November explains that this type of collaboration “creates a culture of learning in which students feel
autonomous, masterful, and purposeful” (November, 2012, p. 383). This type of model is evident in
learning experiences and assessments that require students to share ideas, give feedback, and become
contributors. Studies have also shown that one of the best ways to retain content is to teach the
content to someone else. Therefore, instruction should not be a unidirectional flow of information from
teacher to student but rather a collaborative effort and one where the teacher takes on a facilitative
The ability to think outside of the box, solve problems, and analyze information is prized, and
these are the skills that have lead to many of the world’s greatest discoveries. Often times, educators
get into the habit of lecturing, choosing the learning activities, and instructing students through
everything that happens in the classroom. However, to develop critical thinking skills, the educator
must leave learning open-ended and let the students think for themselves.

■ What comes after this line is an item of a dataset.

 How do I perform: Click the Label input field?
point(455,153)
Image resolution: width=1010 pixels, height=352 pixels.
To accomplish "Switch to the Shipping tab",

With as many digital resources as there are today, evaluating, analyzing and creating have never
been so easy; however, a student can’t think critically with these tools if they don’t know how to use
them productively. With the growing prevalence and accessibility of smart phones, computers, and
other technologies, educators need to give students opportunities to practice using these resources for
empowerment. Ferriter and Garry claim that “Today’s students can be inspired by technology to
ponder, imagine, reflect, analyze, memorize, recite, and create-but only after we build a bridge between
what they know about new tools and what we know about good teaching” (Ferriter and Garry, 2010,
p.6). Heidi Jacobs in her book, Curriculum 21, claims “We should aggressively go out of our way to find
better ways to help our learners demonstrate learning with the types of products and performances
that match our time” (Jacobs, 2010, p.422). Tasks such as tutorial designing, making graphic organizers
and game-based learning can promote digital literacy and critical thinking simultaneously. “Moving
learning forward begins by introducing teachers to ways in which digital tools can be used to encourage
higher-order thinking and innovative instruction across the curriculum” (Ferriter and Garry, 2010, p.6).
To accomplish this, it is important to start small, making sure that each learning experience is authentic,
meaningful, and relevant.
While innovation takes change, and change is not always easy for students or educators, it is this change
that will drive learning forward, build lifelong learners, and give students the best chance at success
later in life.
Ferriter, W. M., & Garry, A. (2010).Teaching the igeneration: 5 easy ways to introduce essential skills
with web 2.0 tools. Bloomington, IN: Solution Tree Press.
Jacobs, H. H. (2010). Curriculum 21 essential education for a changing world. Alexandria, Va.: Association for
Supervision and Curriculum Development. Kindle Edition.
November, A. C. (2012). Who owns the learning?: preparing students for success in the digital age. Bloomington,
IN: Solution Tree Press. Kindle Edition.